In the 1880s, he focused on consolidating his family's commercial and position of prestige in the Central Provinces. He initially became a member and then president of the Municipal council of Jabalpur in the 1880s. He was repeatedly elected unopposed and subsequently his nephew Vallabh Das succeeded him to the post uninterrupted for the next 18 years. In 1883, Lord Ripon, the Viceroy of British India conferred the title of "Rai Bahadur" upon him. In 1889, he was given the title of Raja or "ruler" by the British government in recognition of his great wealth and power. This was also because he was a large malguzar (landlord), owning more than 200 villages and estates across the country, especially in the Central Provinces. He was elected as president of the first caste association, the Maheshwari Sabha.

In 1889, he also constructed the building of Madhya Pradesh High Court at Jabalpur at the cost of about Rupees Three Lacs.

==Personal life==
Gokuldas had a half-brother named Gopaldas, who was two years younger than him and with whom Gokuldas was very close. Gopaldas died young in 1869, leaving his son Vallabh Das in the former's care.

Gokuldas was married to Chunni Bai, the daughter of Pratapchand, a well known banker from Jaipur. In 1862, he had a son named Vitthal Das from Chunni Bai. However, Vitthal Das died in 1869, four years after his father Khushalchand's death. A second son named Jeevan Das was born to him in 1871, whose birth was believed to be the result of a saint's benediction.

He had close relations with several rulers of "princely states", especially those in Rajasthan.

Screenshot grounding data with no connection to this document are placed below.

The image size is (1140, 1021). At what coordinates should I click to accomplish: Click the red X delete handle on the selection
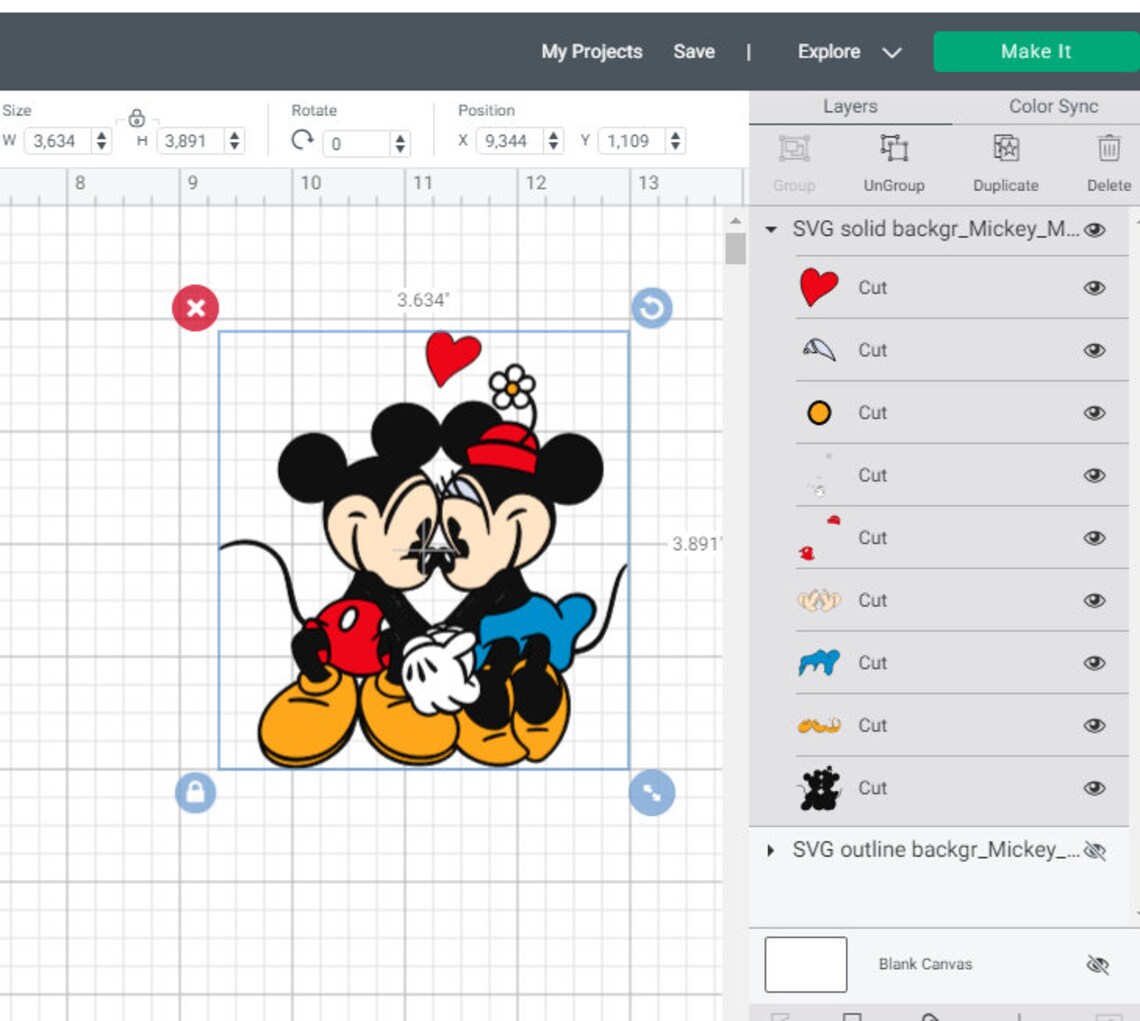point(195,308)
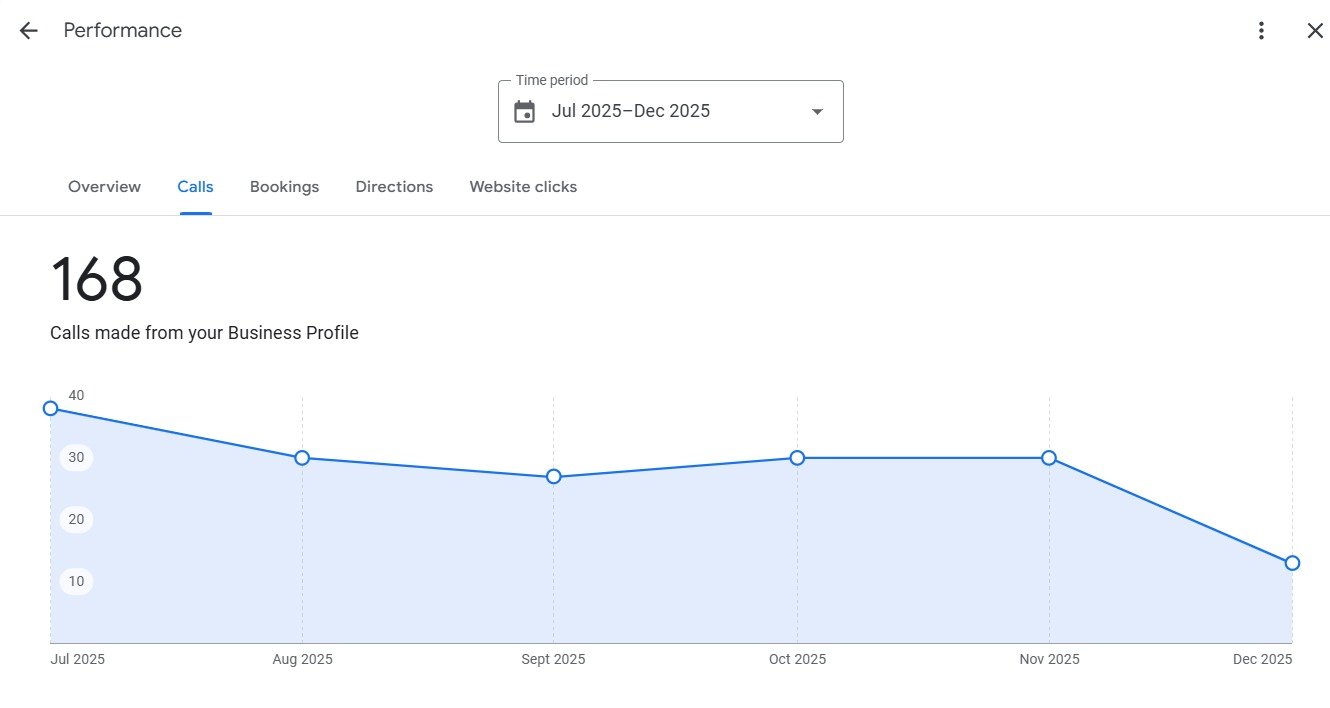Image resolution: width=1330 pixels, height=708 pixels.
Task: Click the Nov 2025 data point
Action: pyautogui.click(x=1049, y=458)
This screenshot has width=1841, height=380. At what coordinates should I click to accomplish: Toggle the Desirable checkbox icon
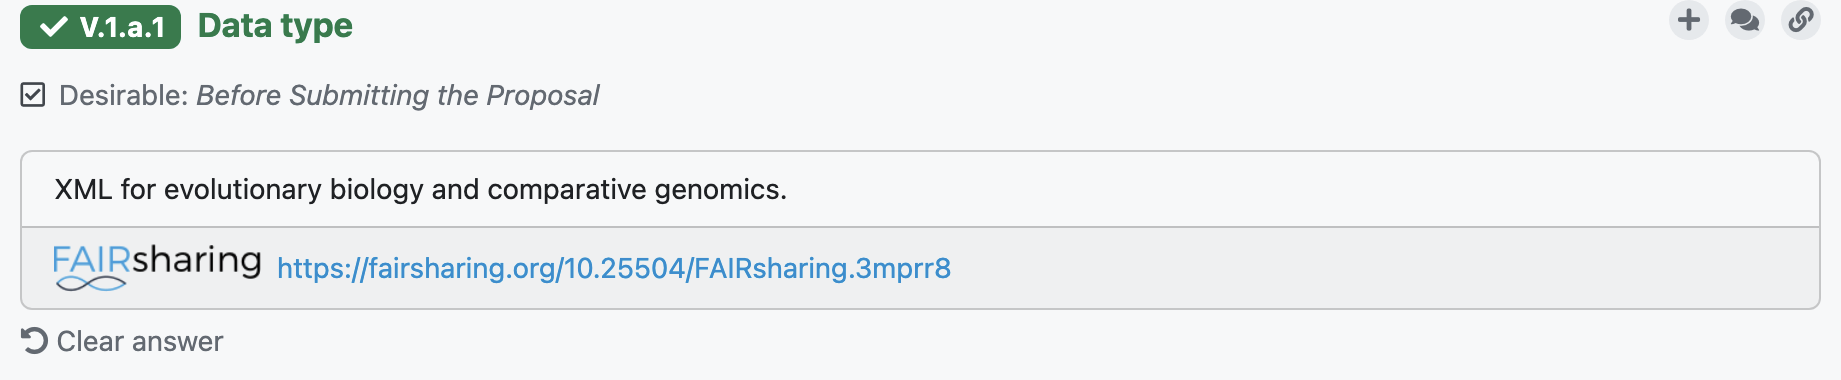(33, 95)
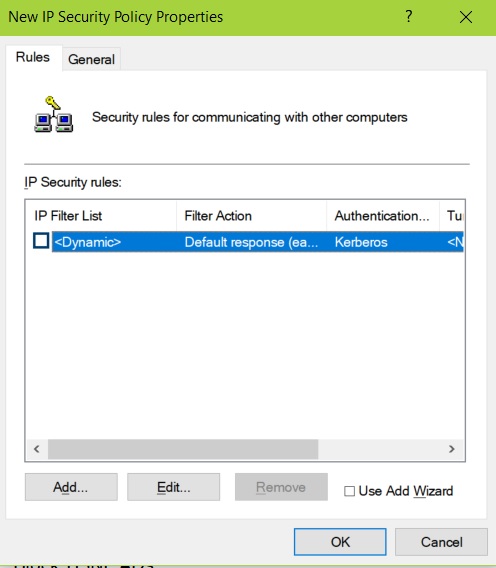
Task: Close the IP Security Policy dialog
Action: click(466, 17)
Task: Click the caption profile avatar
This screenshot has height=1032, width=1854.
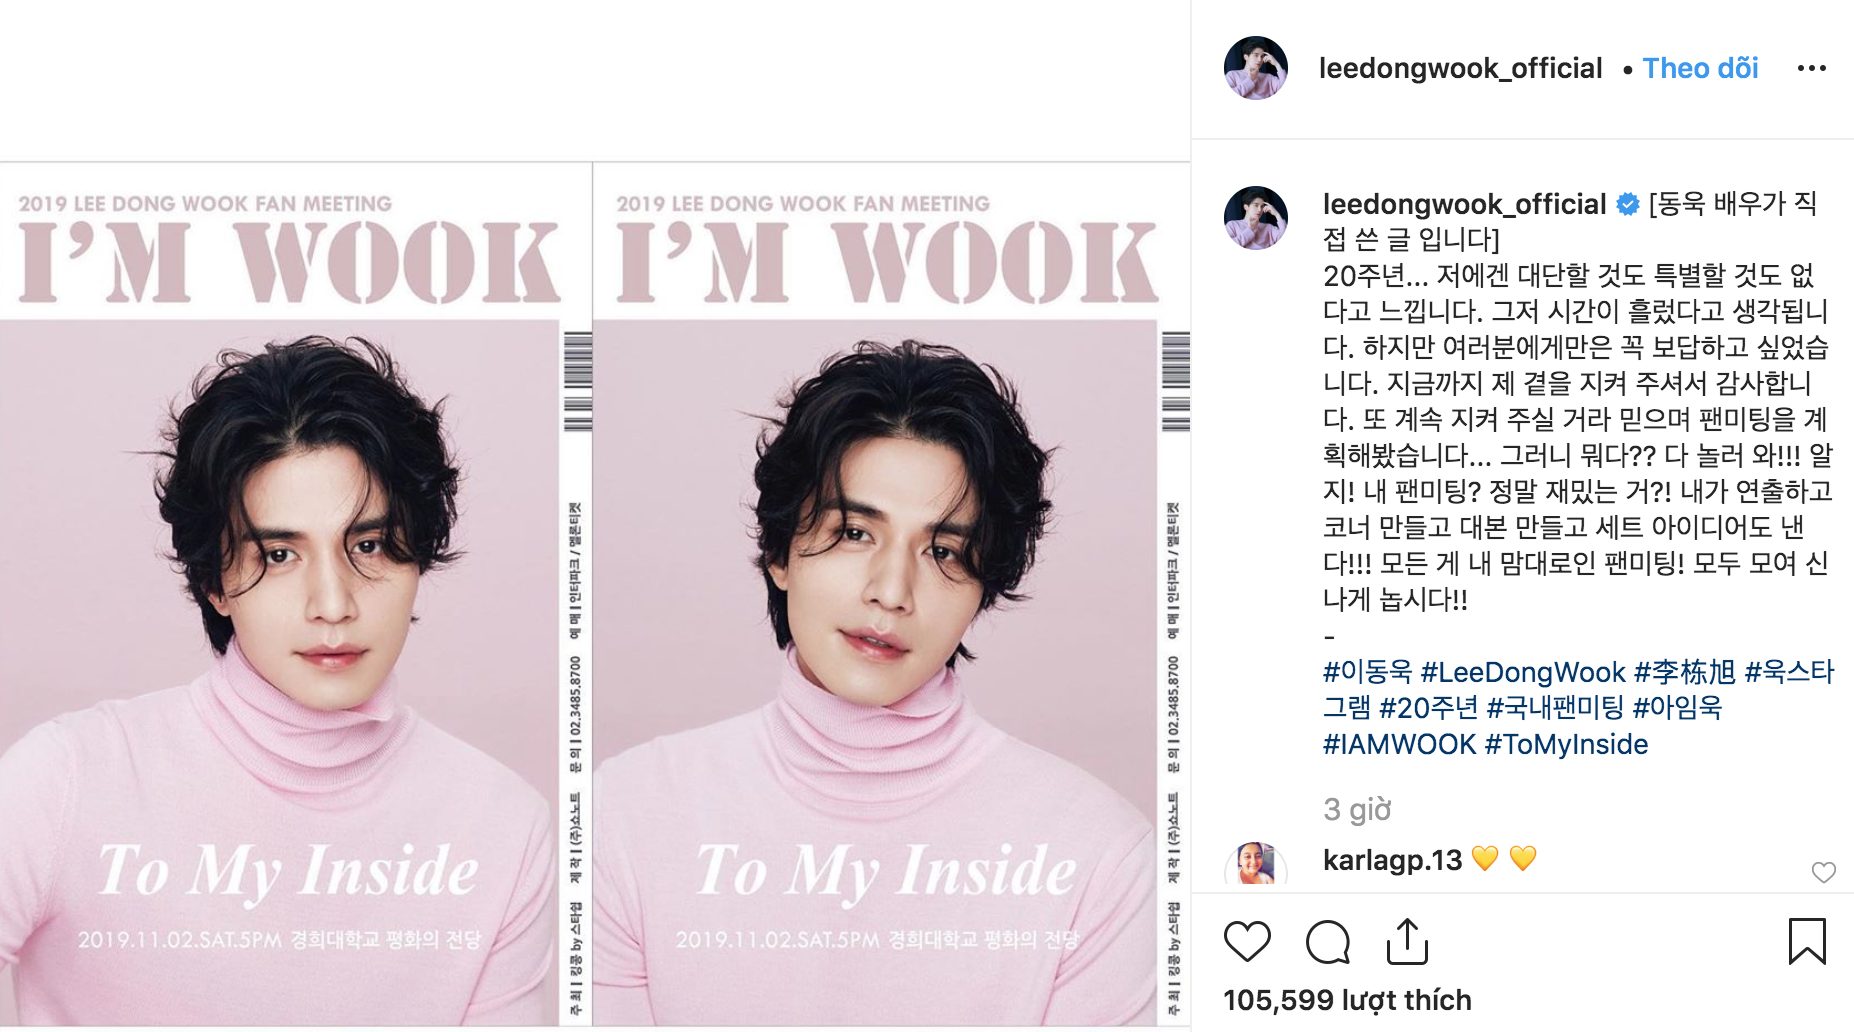Action: 1256,218
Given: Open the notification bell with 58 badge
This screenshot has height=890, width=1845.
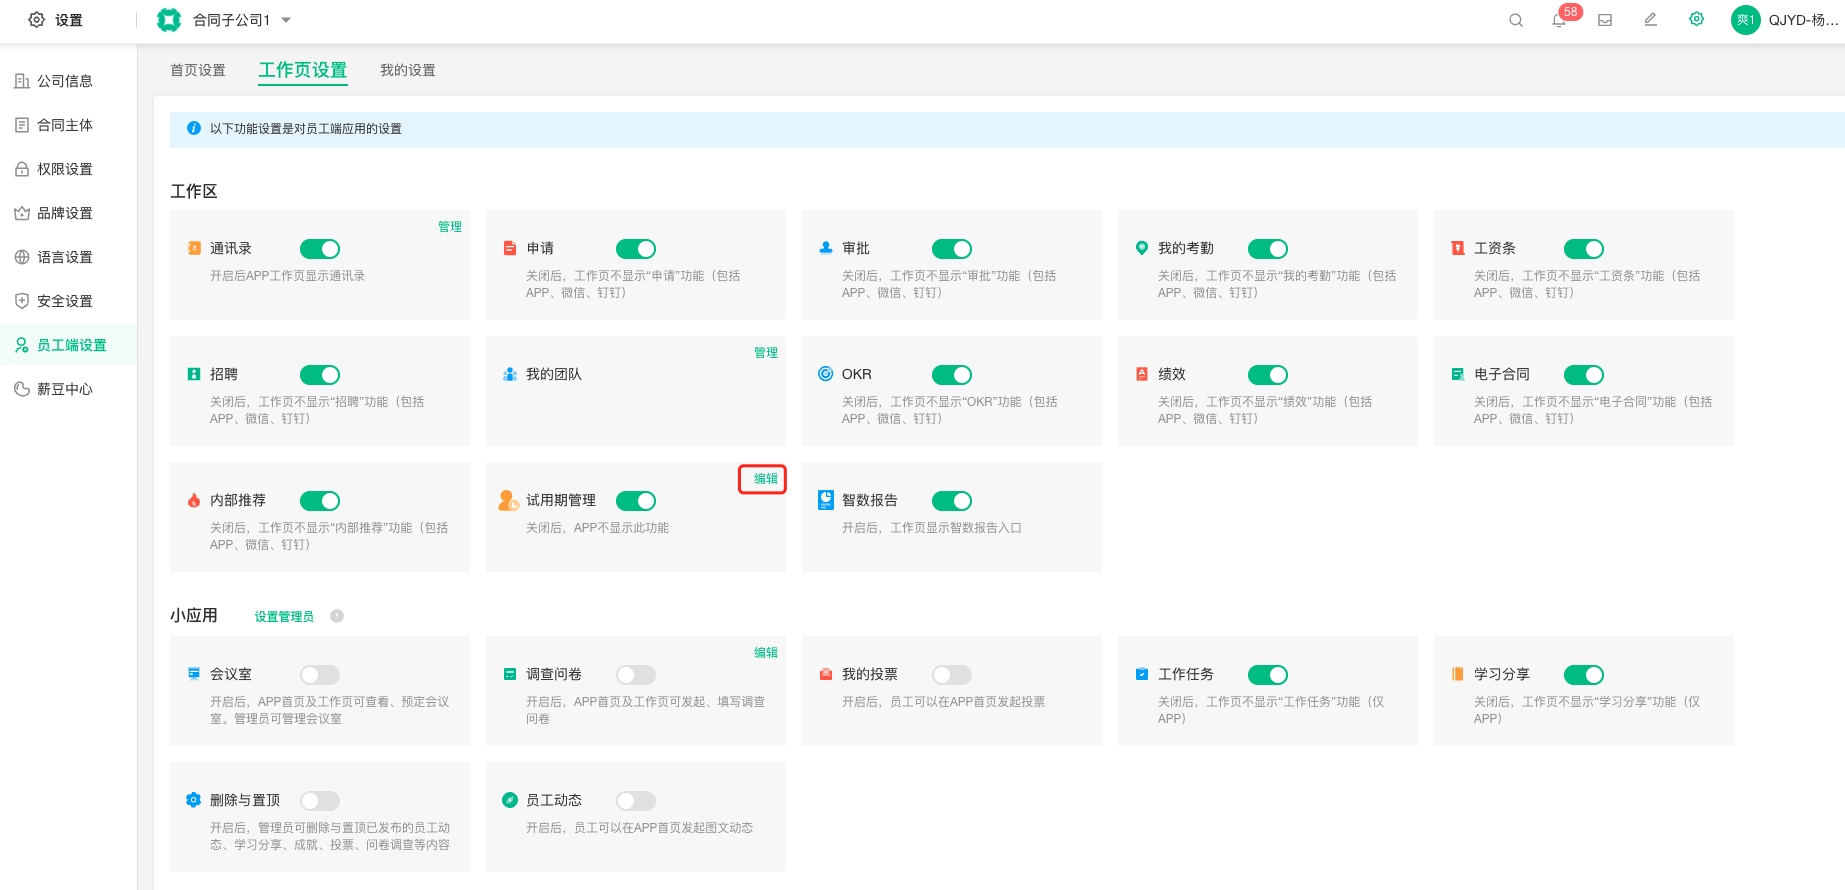Looking at the screenshot, I should click(1559, 20).
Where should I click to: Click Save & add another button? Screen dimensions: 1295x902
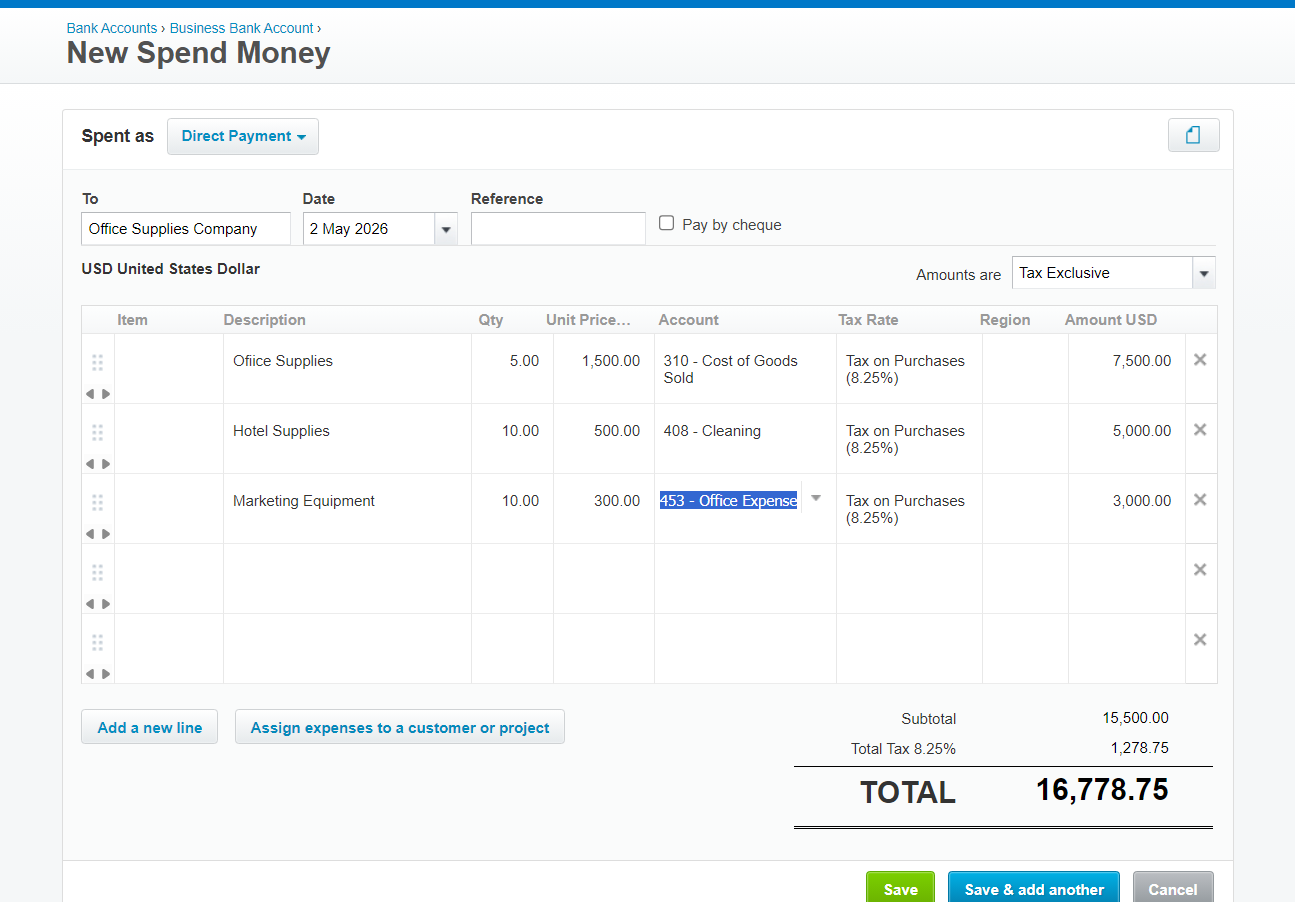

According to Philip F. McEldowney- "He made ceremonial visits to these rulers and in return, in Rajasthan in particular, he received honorary recognition of his position and privileged concessions for any business established there". Some of these rulers included Maharawal Bairi Sal and his successor Maharawal Shalivahan Singh III of Jaisalmer State, Madho Singh II of Jaipur State, Jaswant Singh II of Jodhpur State

Jiwajirao Scindia of Gwalior State, Chamarajendra Wadiyar X of Mysore State, and the rulers of Rewa State, Bhopal State, Ratlam State, Burdwan Raj, Travancore, Cochin kingdom were entertained as guests in his palace.

==Successors==
After Gokuldas's death in 1909, the vast inheritance was equally divided among Jeevan Das, Gokuldas's son and Vallabh Das, his nephew. Jeevan Das, being born with a golden spoon in his mouth, gained a reputation as an extravagant spender. Vallabh Das spent a considerable portion of his wealth on market speculation.
The active participation of Gokuldas's grandson,Govind Das, in the Indian independence movement under Mahatma Gandhi antagonized the British against them and also exhausted a large portion of the family wealth. Hence, the Malpani family was almost completely ruined financially.

However, the family's decline was stopped after Indian independence, Seth Govind Das, the grandson of Gokuldas revived the family's fortunes after energetic efforts.

==Public works==
Raja Gokuldas is chiefly remembered in Jabalpur for his contribution to the city's infrastructure. In 1868-1869, the Hanumantal lake and temple were in a poor condition hence a donation was made by Raja Gokuldas for its restoration. The Khandari Water Works, built by Gokuldas were an essential part of Jabalpur infrastructure in colonial times.

In 1885, upon a request by Hariot Hamilton-Temple, the wife of the British Viceroy Lord Dufferin, Raja Gokuldas built the "Lady Elgin hospital" which was one of the first women's hospitals in the region. Today, Lady Elgin hospital is known as "Rani Durgavati hospital".

==Criticism==
According to Mircea Raianu, British colonial leaders viewed Gokuldas with suspicion as a mere social climber angling for a title and seeking legitimacy through philanthropic largesse. Local officials in the Central Provinces did praise Gokuldas in public, but they were skeptical of his pretensions to princely status.